Ravindran Drama Group
University Cultural Centre
Murasu is an ambitious portrayal of one man's important contributions to the Tamil population in Singapore; at times fascinating and entertaining, at others didactic.
For a non-Tamil speaker like myself, the play was a crash course on the life and times of one G. Sarangapany, founder of the Tamil-language newspaper, Tamil Murasu.
He was also a pioneering leader advocating that the Tamil community should be educated and sink roots into early Singapore.
There is much to absorb from the show, which spans a period of about 50 years - from Sarangapany's early days in the 1920s witnessing first-hand how poorly coolies were being treated and how poorly they viewed themselves, to his blossoming relationship with a young Peranakan woman who fancies his revolutionary ideals; and setting up Tamil Murasu in 1935 and the Tamil Reformist Association in 1951.
The production, presented by Ravindran Drama Group, felt like a history textbook come alive, albeit with enough singing, dancing and even pyrotechnics to keep the audience entertained.
Credit must go to lead actor Karthikeyan Somasundaram for bringing the protagonist to life. He excelled in portraying the elegant and righteous side of the man, as well as his more humorous side as he woos his future wife, Lim Boon Yeo.
In one scene, after reciting a Tamil love poem to the non-Tamil speaking Boon Yeo, he fibs and says: "I'm talking about women's rights."
Then, he confesses, to the uproarious laughter of the audience: "I'm talking about the right woman."
Moments of levity such as this made the first half of the play well paced.
Comic relief from Sarangapany's rotund friend, Ramakrishnan (played by a lovable Abbdul Kather Abu Bakar), was also much welcomed in the otherwise heavy story.
Without such scenes, the second half felt draggy. It did not help that it was about 10pm by the time the intermission ended - the show started at 8.30pm and ended close to midnight. This reviewer heard someone yawn very loudly somewhere during the second half.

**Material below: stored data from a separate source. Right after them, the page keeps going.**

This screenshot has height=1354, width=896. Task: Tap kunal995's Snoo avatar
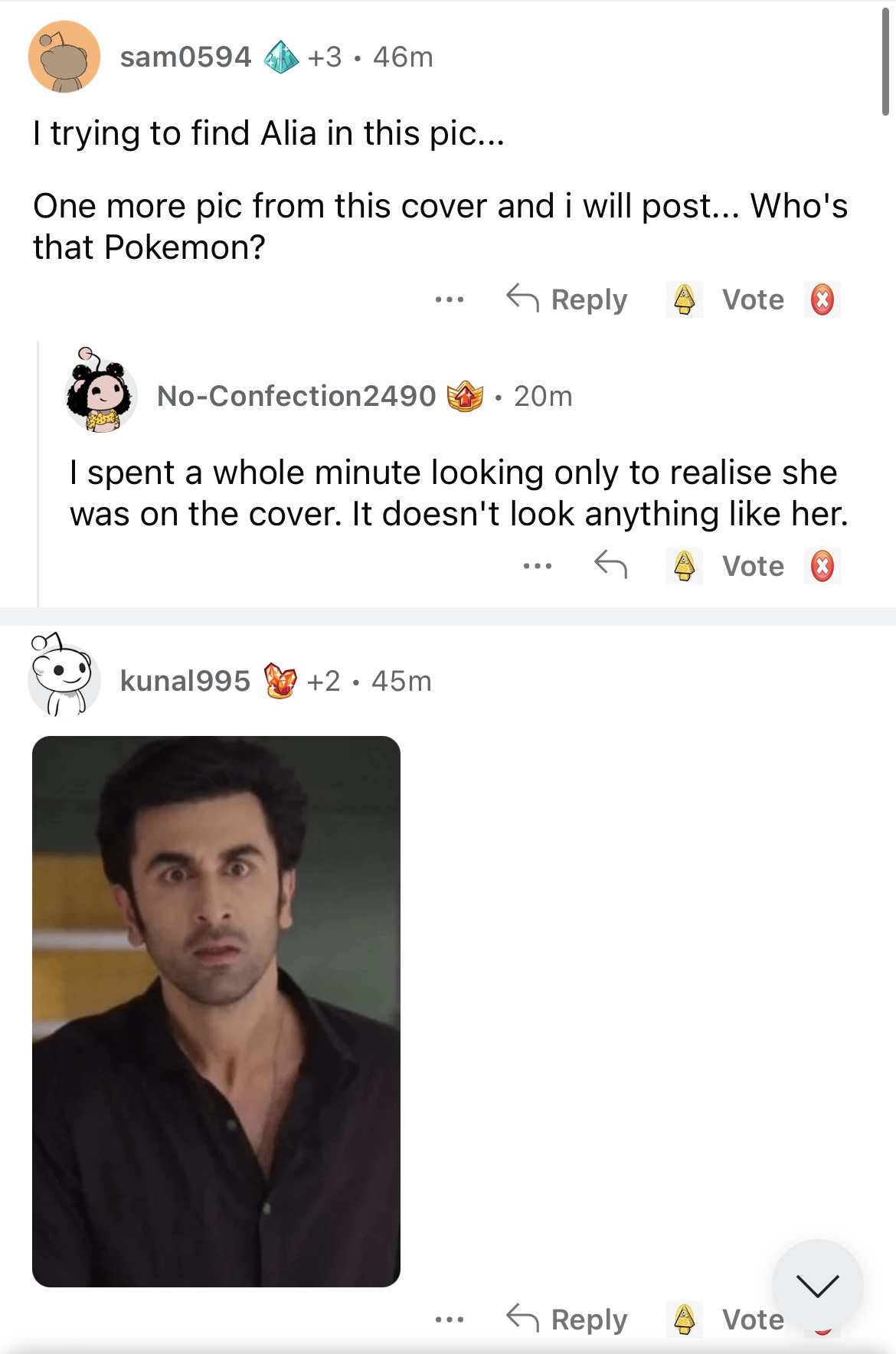(63, 677)
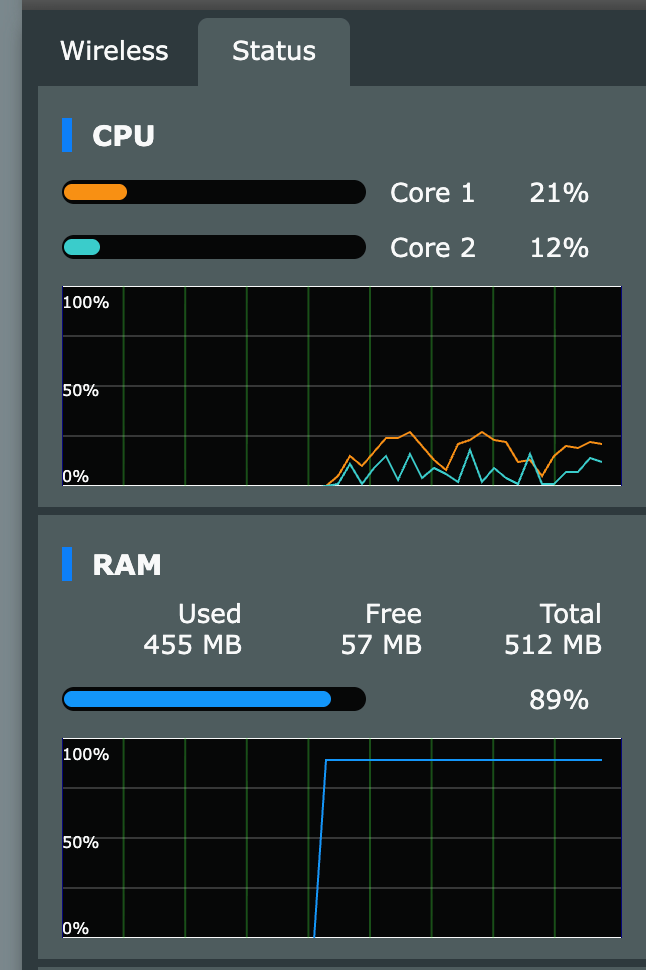Screen dimensions: 646x970
Task: Click the Used 455 MB value
Action: click(x=192, y=645)
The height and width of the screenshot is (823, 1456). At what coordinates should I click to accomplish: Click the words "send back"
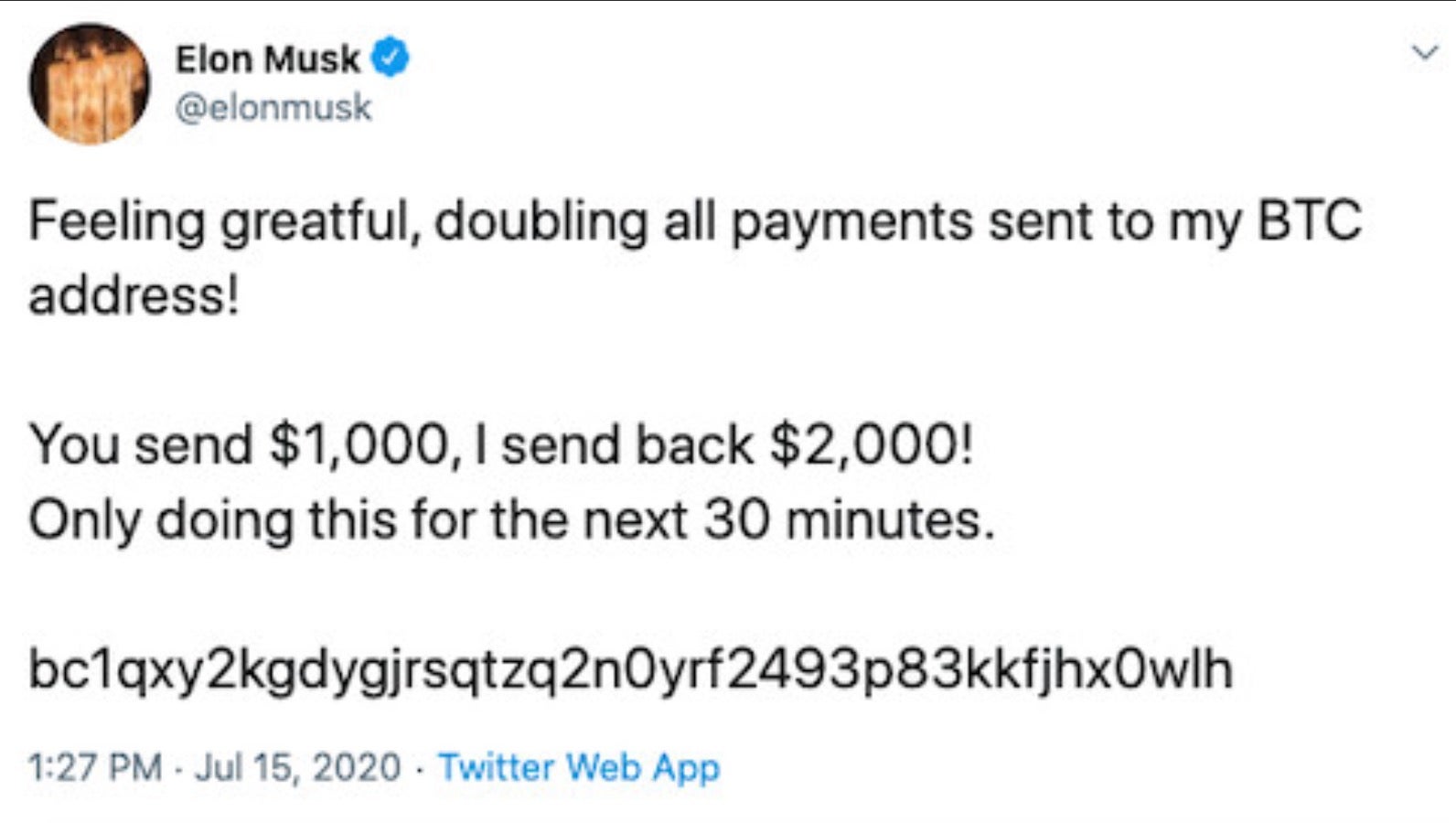click(x=626, y=445)
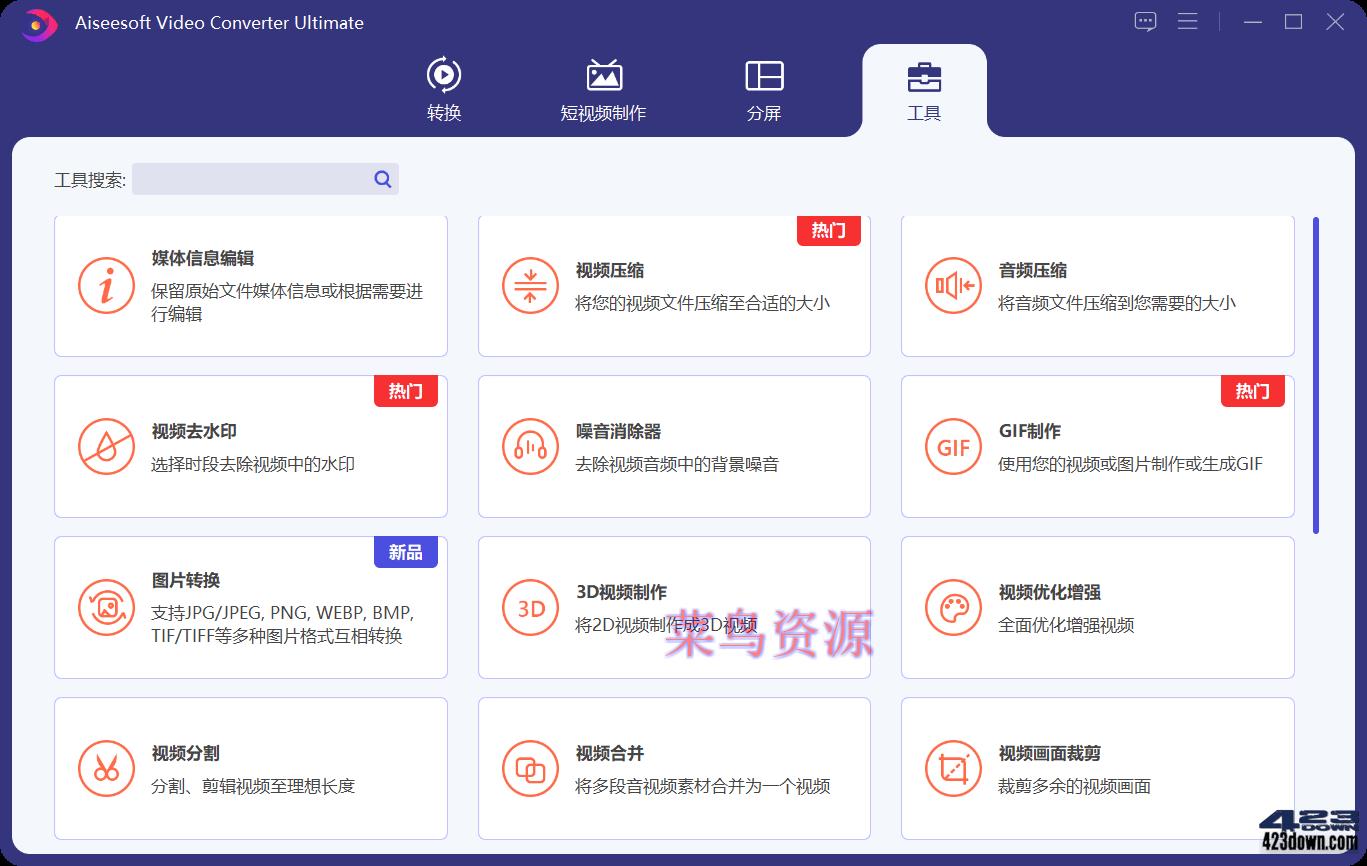Switch to the 短视频制作 tab

(x=603, y=88)
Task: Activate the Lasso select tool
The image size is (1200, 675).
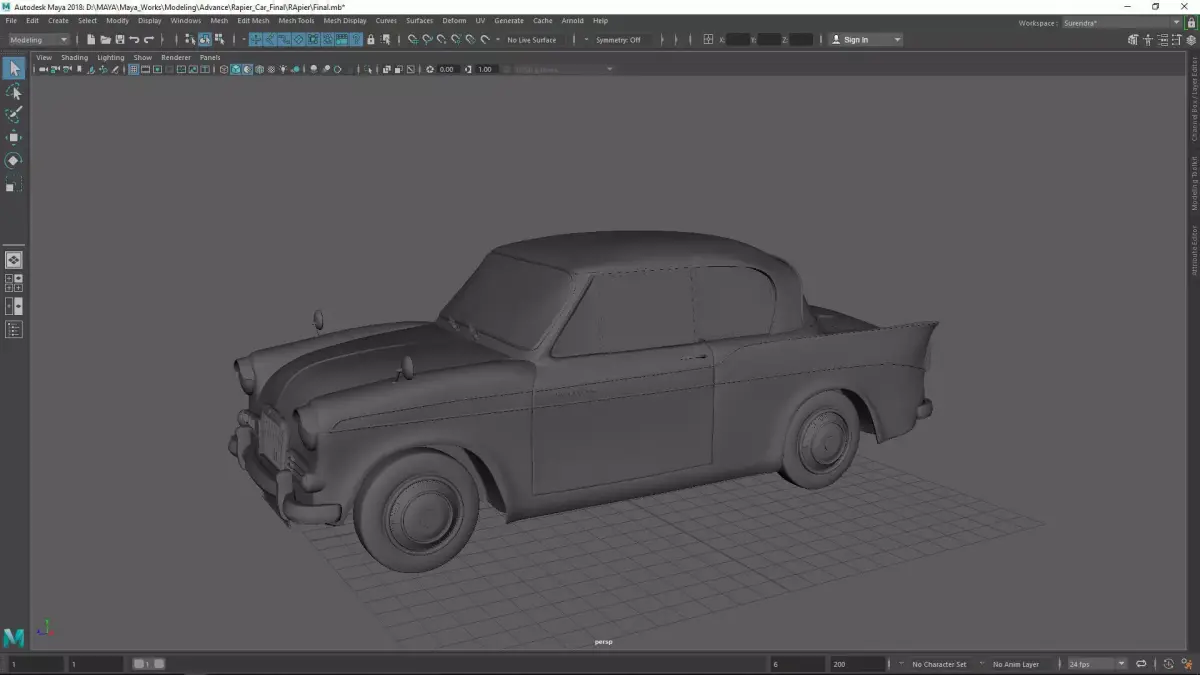Action: tap(14, 92)
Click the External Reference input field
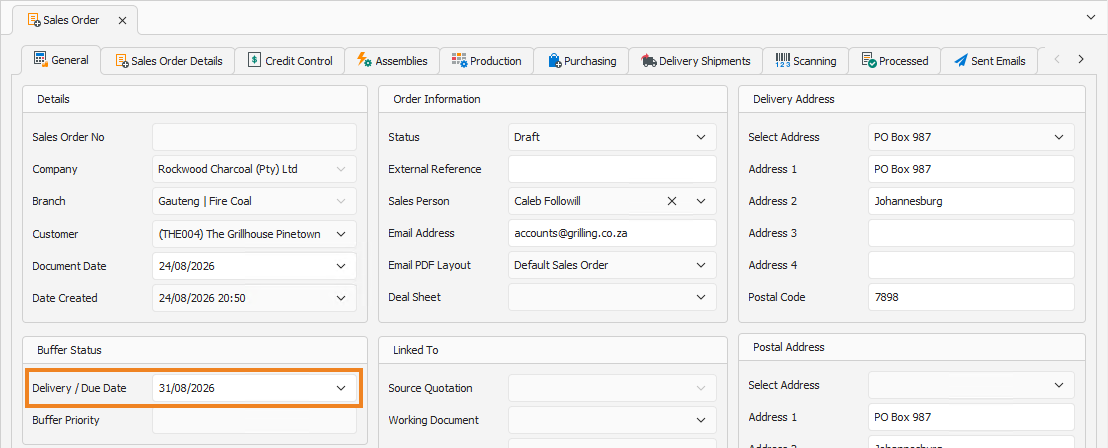The height and width of the screenshot is (448, 1108). point(612,170)
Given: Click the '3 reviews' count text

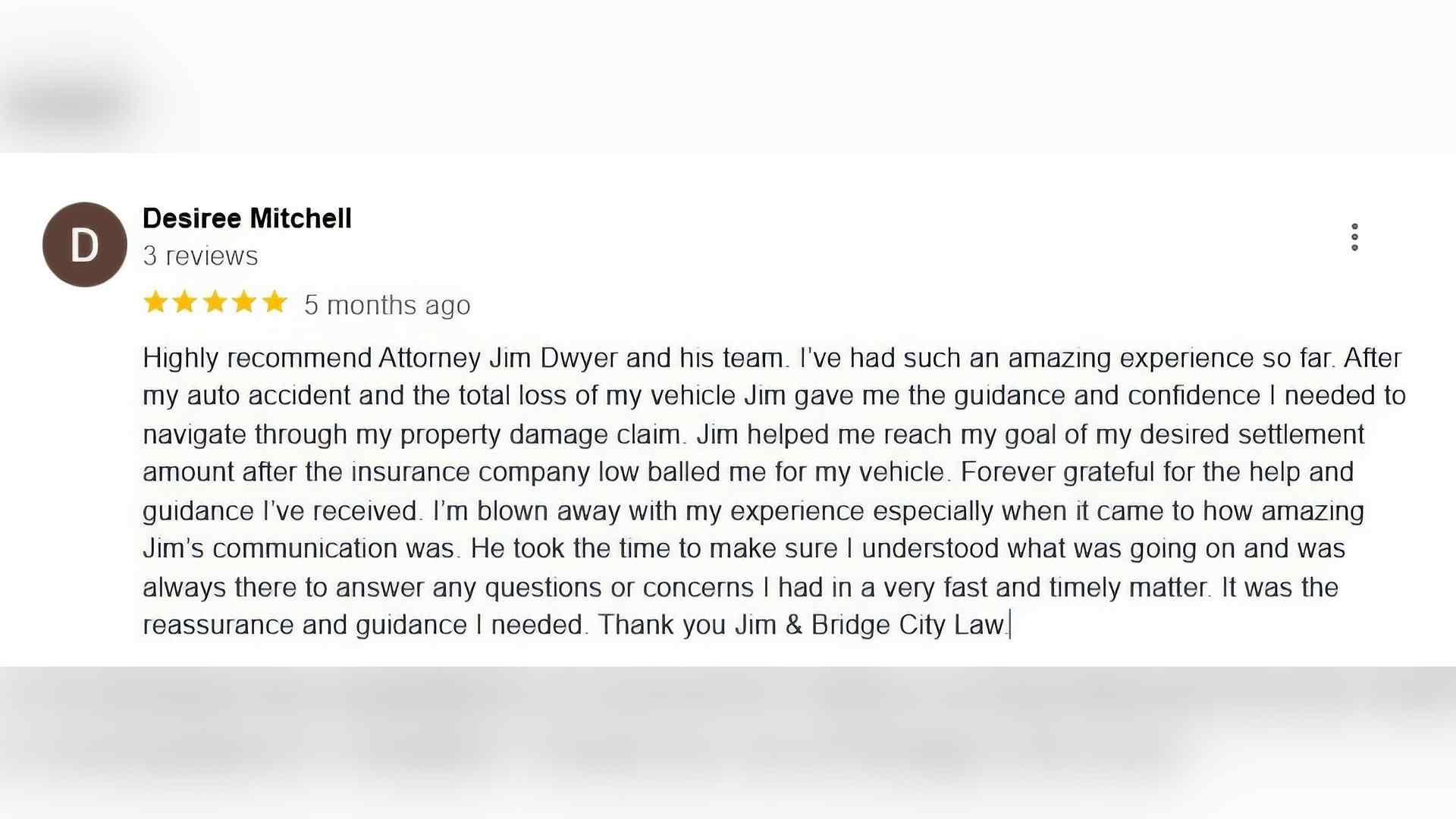Looking at the screenshot, I should (200, 256).
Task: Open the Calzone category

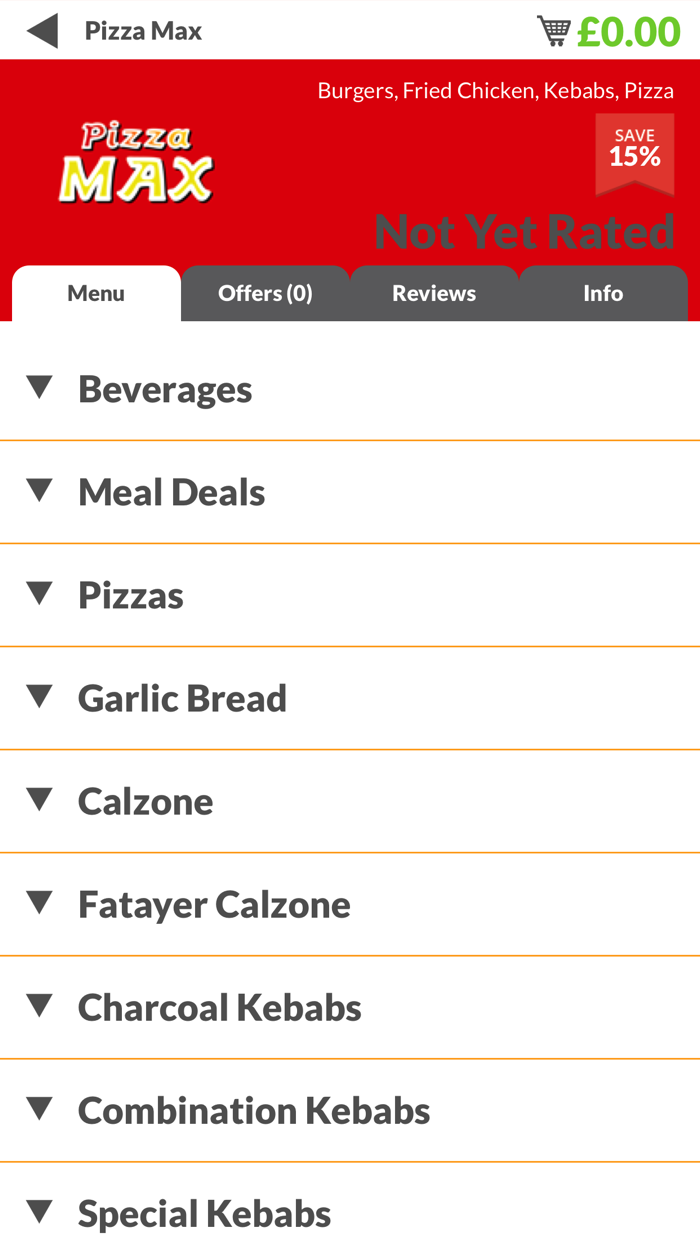Action: (145, 801)
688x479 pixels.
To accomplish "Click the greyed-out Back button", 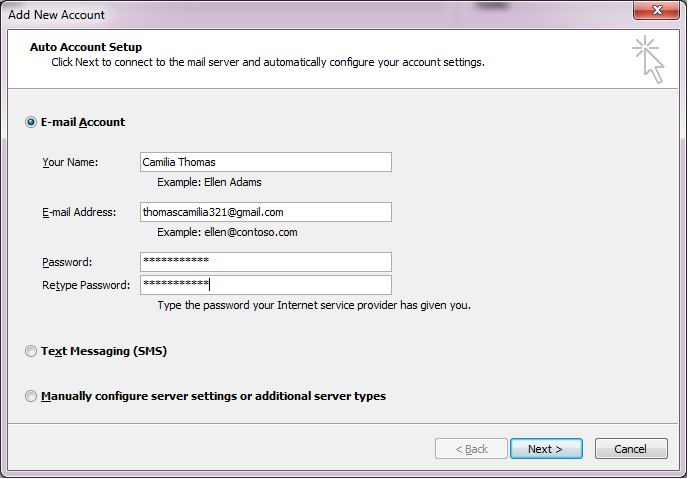I will (471, 449).
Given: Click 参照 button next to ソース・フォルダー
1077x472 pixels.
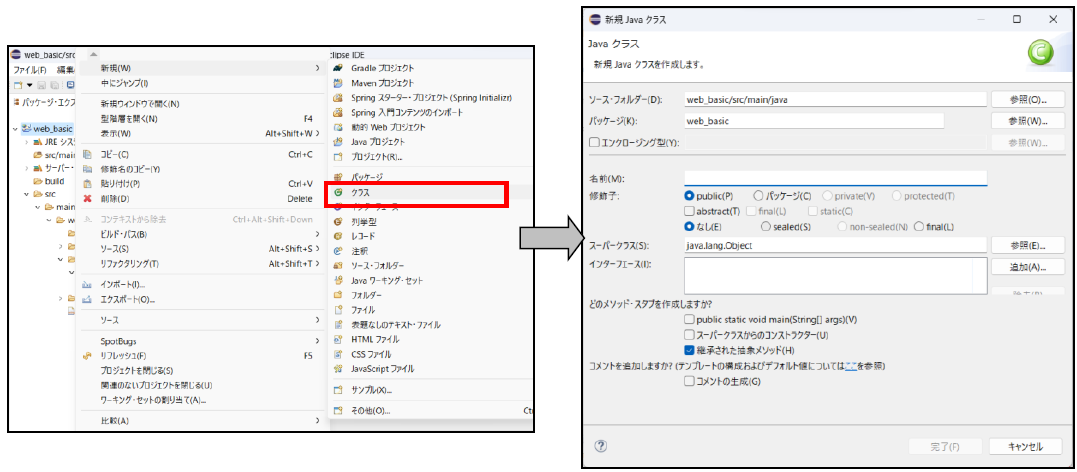Looking at the screenshot, I should 1019,100.
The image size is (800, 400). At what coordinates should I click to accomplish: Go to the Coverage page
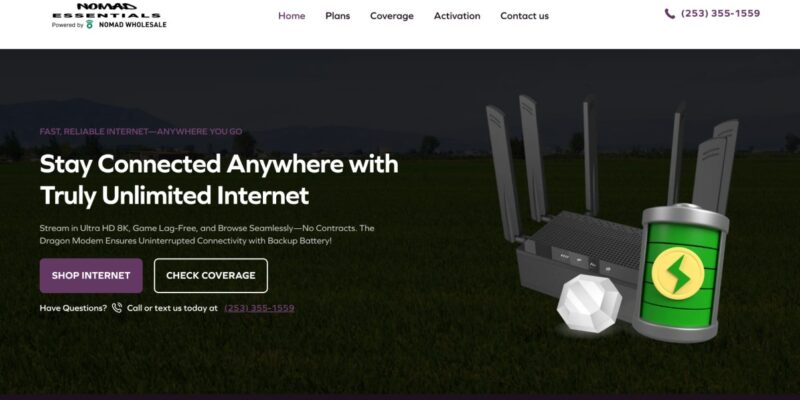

Nonetheless, though playwright Nallu Dhinakaran laid it on too thick, the second half had some interesting plot developments as Sarangapany's efforts in promoting an educated and informed Tamil public dovetailed with nation-building efforts led by Singapore's founding prime minister, Mr Lee Kuan Yew.
In one brief but powerful scene, he meets the "Man In White" to discuss the setting up of a "goodwill committee" that would help the young People's Action Party gain the favour of the Tamil-speaking community. This was created in response to the 1963 racial riots and was the precursor to our modern day Citizens' Consultative Committees.
Director Subramanian Ganesh brought the play to a sufficiently rousing end, as Sarangapany is shown visibly weakened in old age in 1974, even as he proudly proclaims that "Tamil will live even though we cease to exist" while standing in front of his beloved printing press.
It is at the end that everything clicks, though perhaps belatedly so.
The work that the 27-year-old Ravindran Drama Group continues to present in the realm of Tamil theatre can be traced to the efforts of this one man, Sarangapany, who persisted when it was not in fashion to do so, and who leaves behind a rich legacy, as Tamil can still be heard on official radio and TV channels, and read in the papers and on signboards.
That the theatre was packed to the rafters with about 1,800 people to catch the special one-night-only show, was significant.
It makes the title of the play, which means drums in Tamil, ever more poignant. That even as the man has passed away, his convictions live on like an ever steady and unceasing drum beat.